Who cares if AI reads your docs correctly?

Dachary Carey, a senior technical writer at MongoDB, cares. A lot! She has been running research into how AI tools interact with technical documentation. Her approach is experimental: she probes how AI agents actually behave when they go reading docs, rather than taking reports from developers and other experts at face value.

When Dachary first published her findings, they caught the technical writing community off guard. Her follow-up research has shown how pervasive and inconsistent the behavior is. While some tools indicate how much of the content they read, most don’t. It’s not a quirk. When asked, Claude confirmed that it’s a common practice, in part to minimize token use.

For tech writers, that’s a problem worth understanding. When an AI agent skips content and nothing flags it, the AI tool’s answer comes back confident and looking complete. Neither the end user nor the developer who built the tool has any way of knowing what got left out because the failure mode is silent. In fact, it’s not even considered a failure.

Dachary’s research revealed that getting data from a web page to an AI tool’s answer involves more steps and more moving parts than many technical writers realized. That complexity is worth unpacking, because buried in it is a question with some uncomfortable answers: who in that process actually has a reason to care whether the AI gets it right?

The following table describes the layers between the end user and the source content when AI tools collect and process data, and each layer’s incentive to care about the outcome.
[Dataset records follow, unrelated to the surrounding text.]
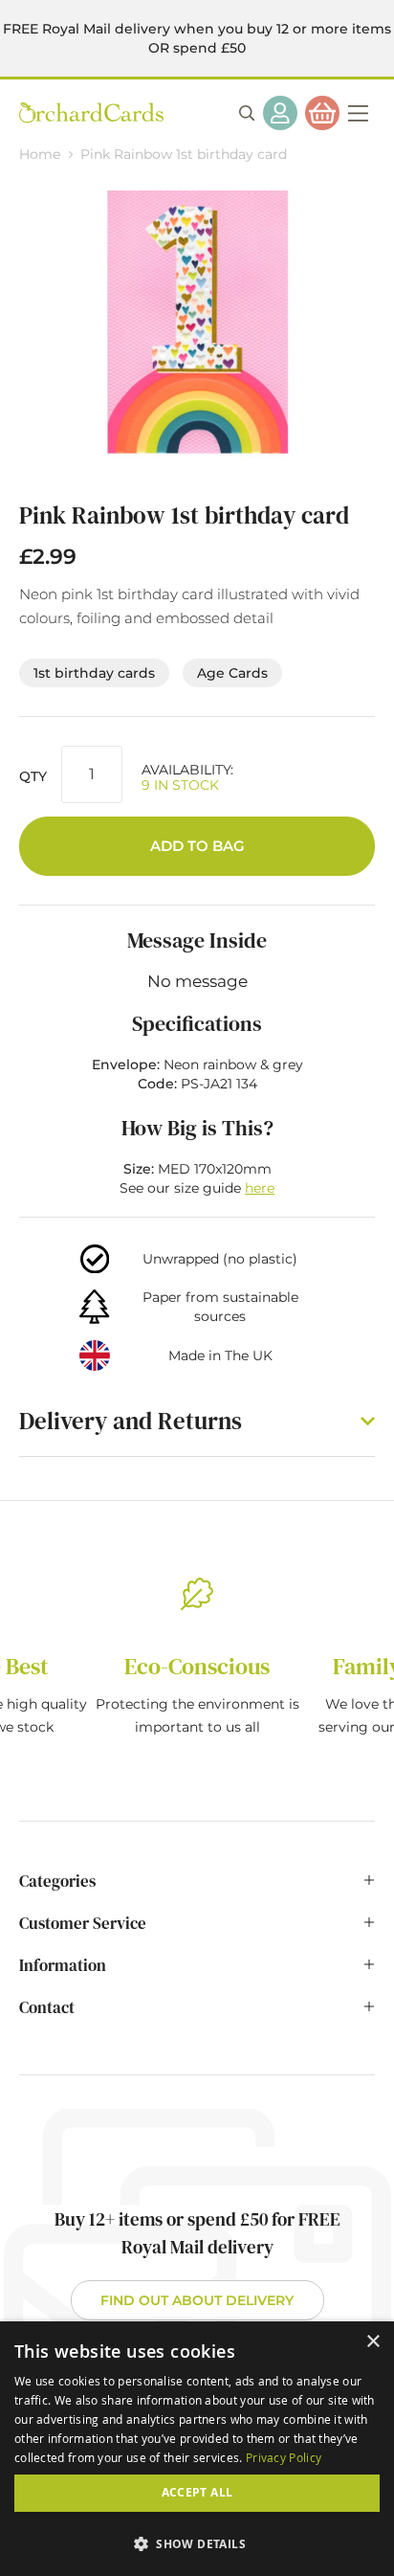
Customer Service (82, 1923)
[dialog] (197, 2448)
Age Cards (232, 673)
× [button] (372, 2342)
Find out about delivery (197, 2300)
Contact (47, 2007)
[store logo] (91, 112)
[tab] (197, 1891)
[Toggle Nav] (357, 113)
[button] (197, 2543)
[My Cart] (322, 113)
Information (62, 1965)
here (259, 1188)
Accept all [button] (197, 2492)
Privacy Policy (283, 2457)
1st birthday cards (94, 673)
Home (39, 154)
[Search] (246, 113)
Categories (57, 1881)
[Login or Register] (280, 113)
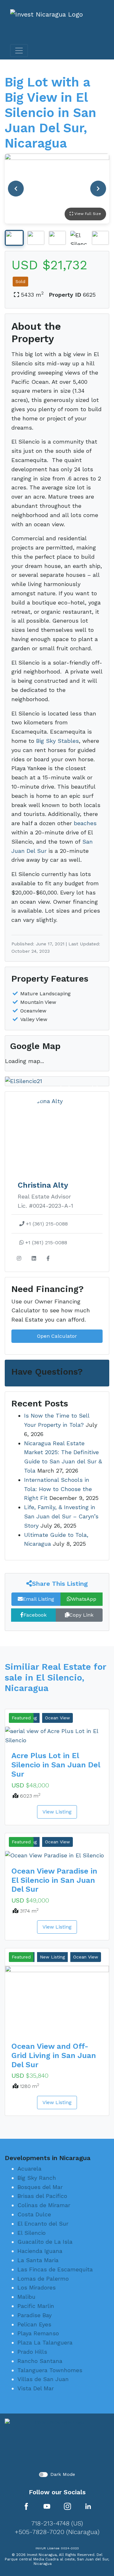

LayerFunctionIncentive to care
End usersUse AI tools to solve problemsVery high incentive. They often have a high personal stake in trusting the response.
Developers and IntegratorsAdapt AI tools to specialized use casesVery high incentive. Errors in AI tool responses come back to them directly.
LLM Providers (Anthropic, OpenAI, Google)Develop the AI tools used by the end usersModerate incentive. Currently focus on confidence over accuracy.
Agent Frameworks (LangChain, LlamaIndex, etc.)Used to perform tasks on the AI tool’s behalfLow incentive. Focus more on task success and efficiency than task quality.
Extraction and Scraping Tools (Firecrawl, trafilatura, etc.)The tools used to read data sources (e.g. web pages) and return normalized data to agents for further processingLow incentive. Their focus is to properly read and process the data. How much is used by an agent is out of their scope.
Content AuthorsWrite and publish the source material used by AI tools and human readersVery high incentive. The human authors have a professional interest in ensuring their content is useful and accurate for their readers.

Notice how the layers with the most incentive to care have the least agency in the process. End users care very much about the accuracy of the process but get no feedback from the process. They must validate the results externally, which can be so labor intensive as to negate any time saving provided by the automation. Content authors also care very much about how their content is used but get no information from the process to know if their content is usable.

The layers with the least agency have the most to gain from demanding transparency. Knowing how much of the source content actually reached the answer is useful information for end users, developers, and content authors alike. Some layers currently have more incentive to project confidence than to surface limitations. That only changes when customers start asking questions they can’t currently ask because the information isn’t surfaced.

Paying customers tend to gravitate toward tools they can trust, and trust that’s earned through transparency is more durable than a trust built on not knowing how much of the source material was ignored.

p.s.
As I was writing this post, Dachary published a post on the verification gap in AI content pipelines, in which she examines the verification of AI-generated content. In this context she is both content author, albeit by proxy because the content is AI-generated at her direction and under her review, and end user of the verification process. In both roles, her work is undermined by silent errors and confidently wrong outputs. I’m looking forward to seeing more research into this.